- WORK REQUIRED
In the listing below, find the line containing "Insert a green down-arrow marker" and the line containing "Choose Oceano Pacifico". Repeat exactly those two lines and every line between them, nothing more.

- GIVEN RECORDS
════════
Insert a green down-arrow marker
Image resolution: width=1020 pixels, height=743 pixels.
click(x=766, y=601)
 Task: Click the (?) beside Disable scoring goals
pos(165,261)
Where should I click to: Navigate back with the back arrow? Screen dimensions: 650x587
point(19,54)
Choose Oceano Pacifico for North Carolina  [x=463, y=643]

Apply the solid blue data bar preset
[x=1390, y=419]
════════
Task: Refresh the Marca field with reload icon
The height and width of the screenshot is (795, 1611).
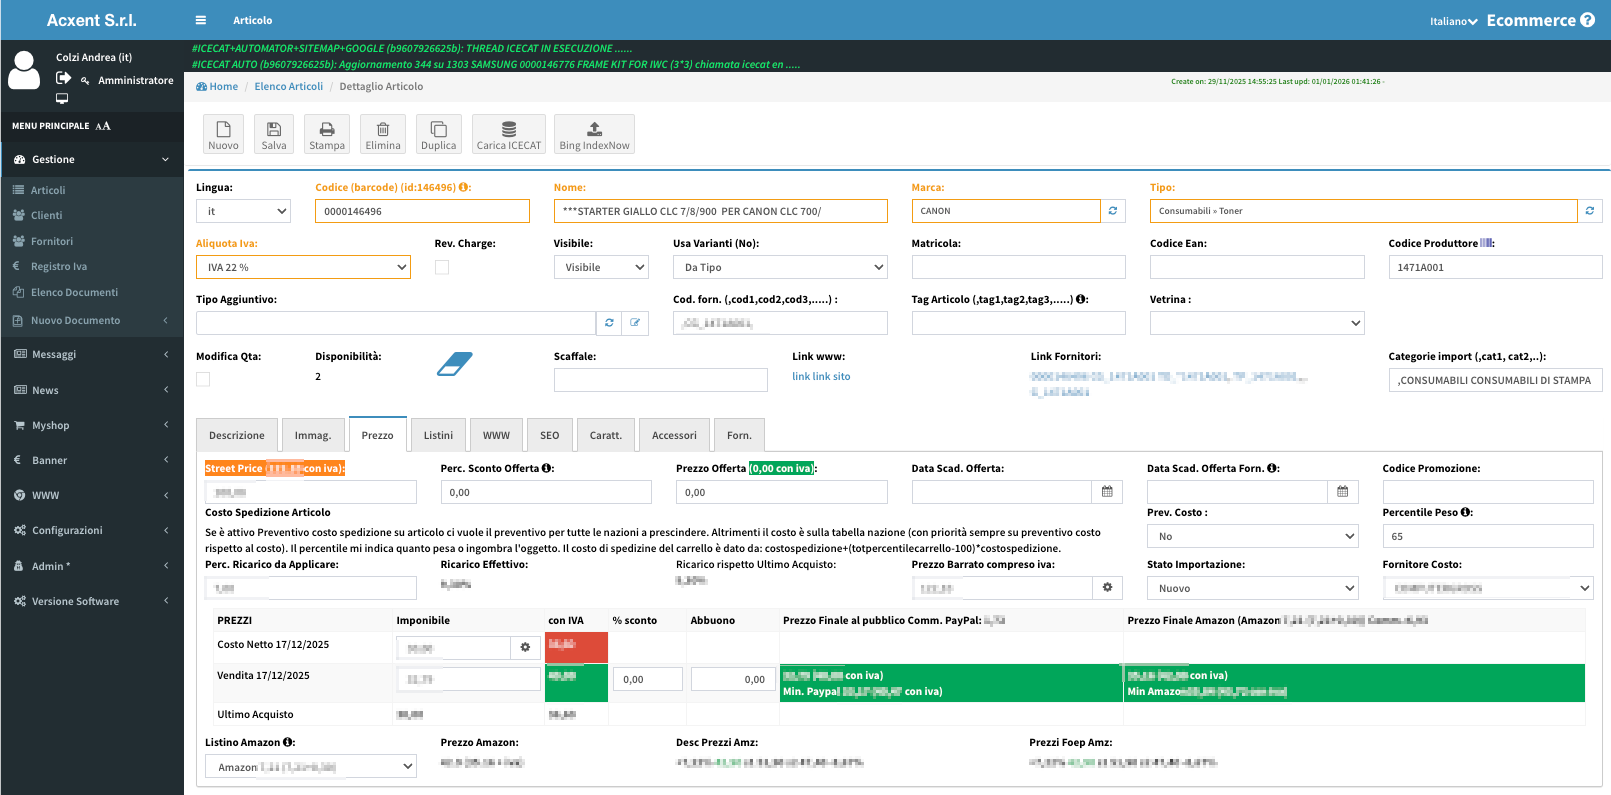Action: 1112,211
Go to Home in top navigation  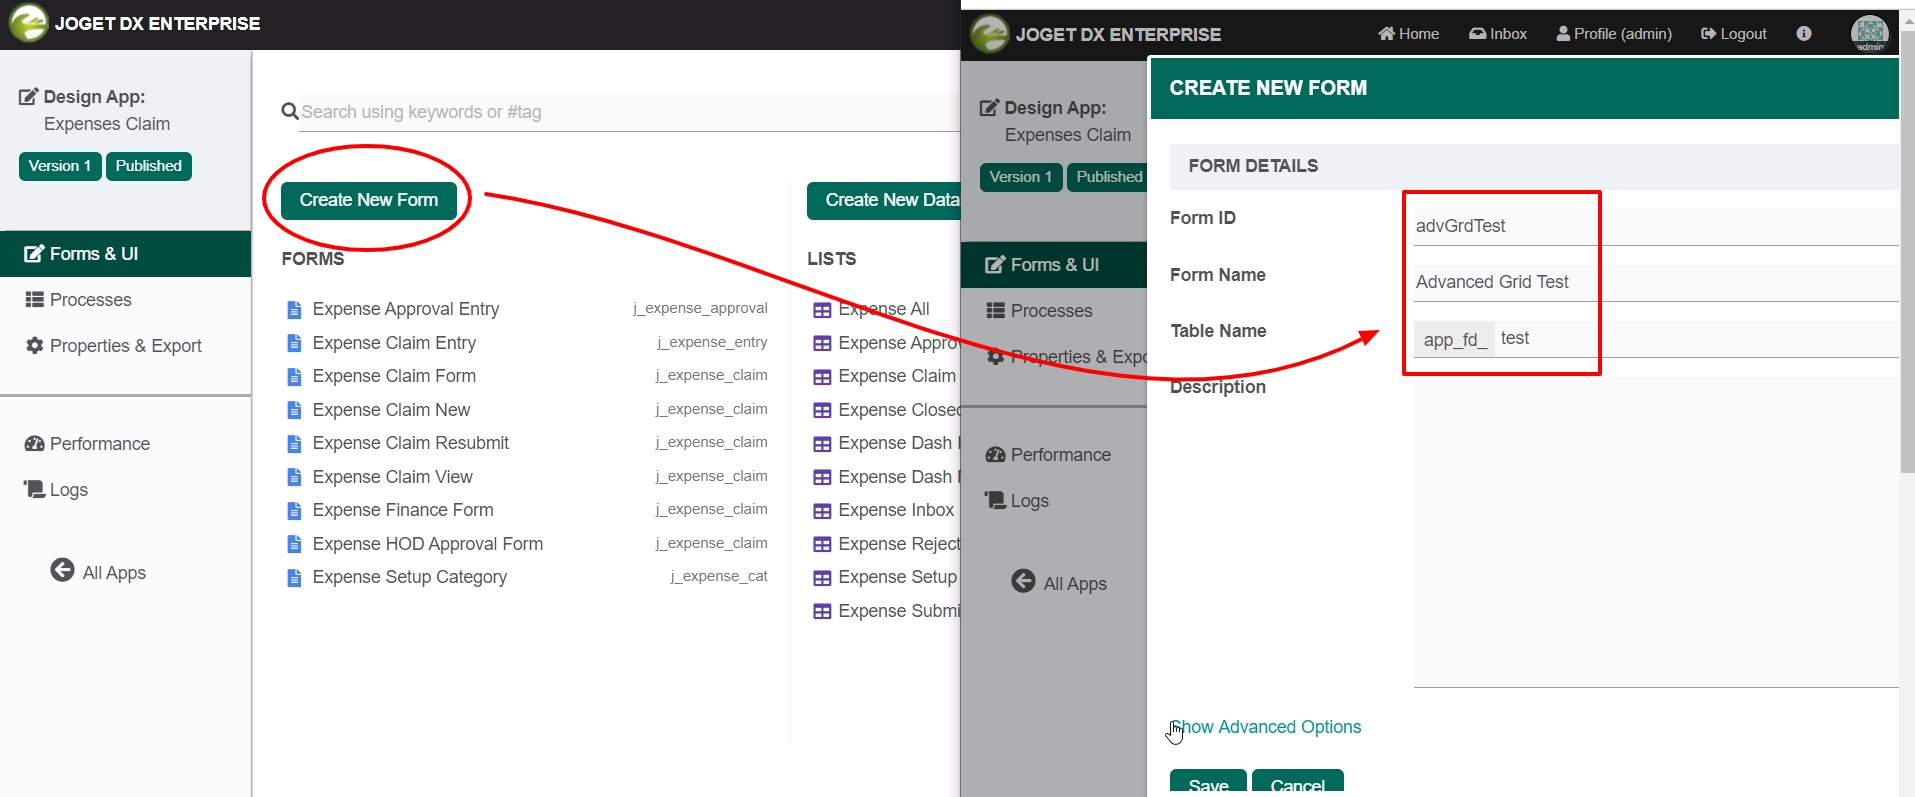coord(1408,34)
════════
- WRITTEN RESPONSE
Insert a green down-arrow marker
Image resolution: width=1020 pixels, height=743 pixels.
click(x=766, y=601)
 Task: Click the (?) beside Disable scoring goals
pos(165,261)
Where should I click to: Navigate back with the back arrow? Screen dimensions: 650x587
point(19,54)
Choose Oceano Pacifico for North Carolina  [x=463, y=643]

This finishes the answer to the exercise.